** Source document **
######

One of the most underappreciated aspects of AI trust and safety efforts is the critical importance of bringing in external experts who are not just outside of the company building the LLM, but outside of the core trust and safety community itself – applied SMEs rather than T&S SMEs. Perhaps the single most striking aspect of our work with the generative AI community over the past few years and especially over the past year and a half is the sheer volume of P0's we uncover each week in the world's most-used GenAI systems, with many of these issues having been a dedicated focus of massive red teaming efforts bringing together some of the world's most recognized names in AI T&S, vast armies of academics and red teamers and some of the top SMEs in those specific subcategories. Given the sheer investment and star power devoted to many of the areas we uncover P0's in each day, how could we be uncovering this many existential issues? The answer: because the GenAI community today is focusing too heavily on a cottage industry of T&S & SME expertise suffering from increasingly narrow groupthink for its reviews and not nearly enough on those power users who are applying these models to real world content under real world conditions to answer real world questions in the real world.

######

** Information shown **
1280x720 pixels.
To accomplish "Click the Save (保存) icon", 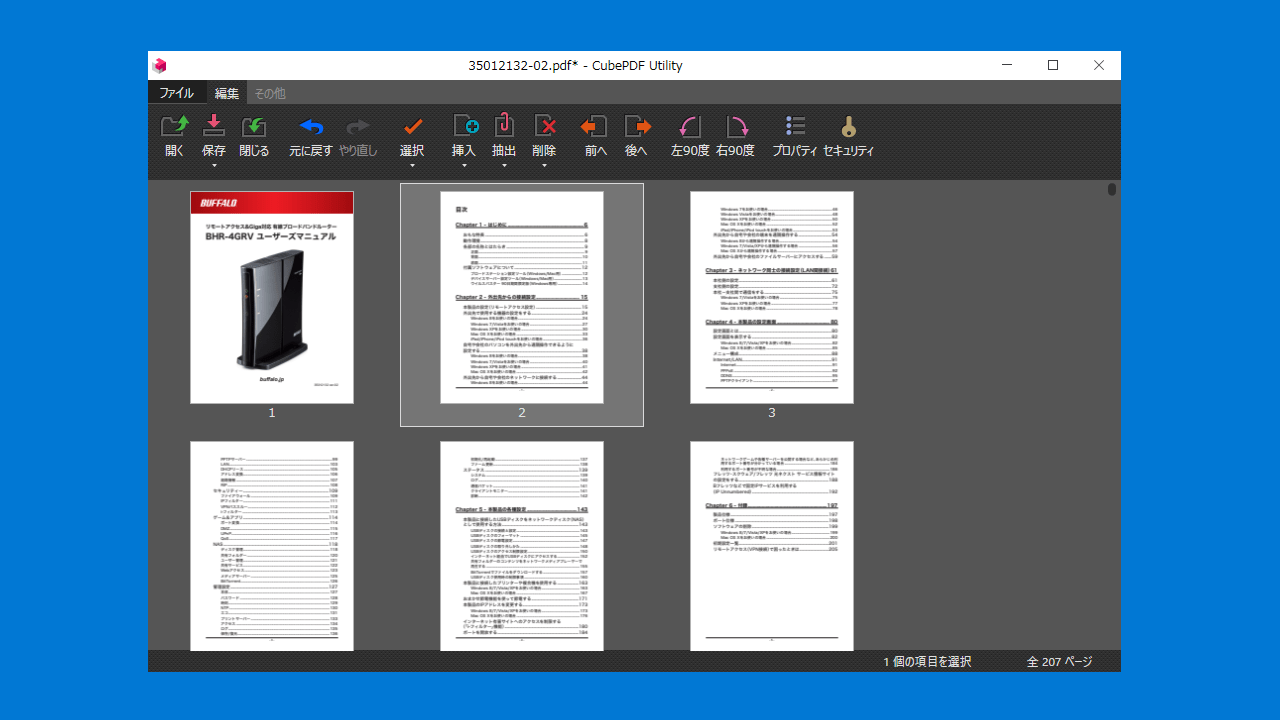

######

** Prompt 1 **
Answer these from the passage on AI trust and safety:
(a) What kind of subject-matter experts does the passage say should be brought in, as opposed to T&S SMEs?
(b) Over what period does the passage say its work with the generative AI community has taken place?
(c) What does the passage say the GenAI community is focusing too heavily on?
** Prompt 2 **
Pick up the passage on AI trust and safety after its last sentence and write the next part.

** Expected answer 1 **
(a) Applied SMEs: external experts who are outside both the company building the LLM and the core trust and safety community.
(b) Over the past few years, and especially over the past year and a half.
(c) A cottage industry of T&S and SME expertise that suffers from increasingly narrow groupthink.

** Expected answer 2 **
As but one example, we were recently testing the advanced analytic and reasoning capabilities of a top LMM. In the course of our testing, we uncovered something strange: our test suites flagged a troubling behavior – when asked whether a given image was a deep fake or had been altered in any way, it would systematically flag as deep fakes real images depicting certain politicians or topics, while systematically reporting as completely authentic legitimate deep fakes of other politicians and topics. Worse, it would hallucinate that it had run various real-world deep fake and alternation detection software packages and report various actual metrics from those tools – none of which it had run on the image, but which made its prognostications all the more authentic-seeming and frightening. In short, take the latest very real viral negative social media image about politician A and ask the model whether it is real and it will answer definitively and with copious evidence that the image was faked, while asking about an actual deep fake of politician B will yield an answer that the image is entirely authentic and not faked – with grave implications to elections and maintaining an informed electorate.
In conversations with this company after reporting this P0, who to their credit escalated it immediately as a show-stopping issue, we learned much to both our and the company's surprise that this exact scenario had been the subject of massive red teaming that had brought together a star-studded cast of academics, consultants, SMEs and T&S experts who had eventually signed off that this scenario could never happen based on all of their work. Yet, it took us less than 60 seconds to identify it in our most basic test suite. What explains this?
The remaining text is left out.